Task brief –
The answer must be an exact copy of every entry.

[Items from a dataset]
================================

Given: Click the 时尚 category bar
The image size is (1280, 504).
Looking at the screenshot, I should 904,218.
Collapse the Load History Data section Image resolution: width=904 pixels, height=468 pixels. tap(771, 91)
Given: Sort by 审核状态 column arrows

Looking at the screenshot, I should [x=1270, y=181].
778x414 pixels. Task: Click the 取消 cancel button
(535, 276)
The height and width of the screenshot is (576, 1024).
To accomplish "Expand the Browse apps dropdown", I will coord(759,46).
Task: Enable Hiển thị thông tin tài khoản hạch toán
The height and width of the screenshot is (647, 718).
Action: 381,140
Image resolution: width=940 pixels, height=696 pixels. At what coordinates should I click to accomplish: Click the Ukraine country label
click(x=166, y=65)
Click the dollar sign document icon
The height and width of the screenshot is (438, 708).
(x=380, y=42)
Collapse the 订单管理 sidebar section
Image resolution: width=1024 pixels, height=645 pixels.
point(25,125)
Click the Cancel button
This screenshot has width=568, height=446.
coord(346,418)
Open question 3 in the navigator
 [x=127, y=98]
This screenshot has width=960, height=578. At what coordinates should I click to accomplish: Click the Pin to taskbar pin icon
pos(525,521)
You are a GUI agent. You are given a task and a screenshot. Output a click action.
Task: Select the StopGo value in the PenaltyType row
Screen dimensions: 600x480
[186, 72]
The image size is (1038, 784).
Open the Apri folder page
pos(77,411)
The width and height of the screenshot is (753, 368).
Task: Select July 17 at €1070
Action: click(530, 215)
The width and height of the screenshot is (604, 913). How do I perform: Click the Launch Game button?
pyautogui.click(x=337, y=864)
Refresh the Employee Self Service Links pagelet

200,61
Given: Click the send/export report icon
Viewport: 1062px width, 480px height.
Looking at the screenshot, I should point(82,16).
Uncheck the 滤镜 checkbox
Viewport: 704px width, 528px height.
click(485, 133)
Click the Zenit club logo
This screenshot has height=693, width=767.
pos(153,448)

================================

Answer –
Given: Click the 时尚 category bar
The image size is (1280, 504).
Looking at the screenshot, I should 904,218.
Collapse the Load History Data section Image resolution: width=904 pixels, height=468 pixels. tap(771, 91)
Given: Sort by 审核状态 column arrows

Looking at the screenshot, I should [x=1270, y=181].
778x414 pixels. Task: Click the 取消 cancel button
(535, 276)
The height and width of the screenshot is (576, 1024).
To accomplish "Expand the Browse apps dropdown", I will coord(759,46).
Task: Enable Hiển thị thông tin tài khoản hạch toán
The height and width of the screenshot is (647, 718).
Action: 381,140
Image resolution: width=940 pixels, height=696 pixels. At what coordinates should I click to accomplish: Click the Ukraine country label
click(x=166, y=65)
Click the dollar sign document icon
The height and width of the screenshot is (438, 708).
(x=380, y=42)
Collapse the 订单管理 sidebar section
Image resolution: width=1024 pixels, height=645 pixels.
point(25,125)
Click the Cancel button
This screenshot has width=568, height=446.
coord(346,418)
Open question 3 in the navigator
 [x=127, y=98]
This screenshot has width=960, height=578. At what coordinates should I click to accomplish: Click the Pin to taskbar pin icon
pos(525,521)
You are a GUI agent. You are given a task and a screenshot. Output a click action.
Task: Select the StopGo value in the PenaltyType row
Screen dimensions: 600x480
[186, 72]
The image size is (1038, 784).
Open the Apri folder page
pos(77,411)
The width and height of the screenshot is (753, 368).
Task: Select July 17 at €1070
Action: click(530, 215)
The width and height of the screenshot is (604, 913). How do I perform: Click the Launch Game button?
pyautogui.click(x=337, y=864)
Refresh the Employee Self Service Links pagelet

200,61
Given: Click the send/export report icon
Viewport: 1062px width, 480px height.
Looking at the screenshot, I should point(82,16).
Uncheck the 滤镜 checkbox
Viewport: 704px width, 528px height.
click(485, 133)
Click the Zenit club logo
This screenshot has height=693, width=767.
pos(153,448)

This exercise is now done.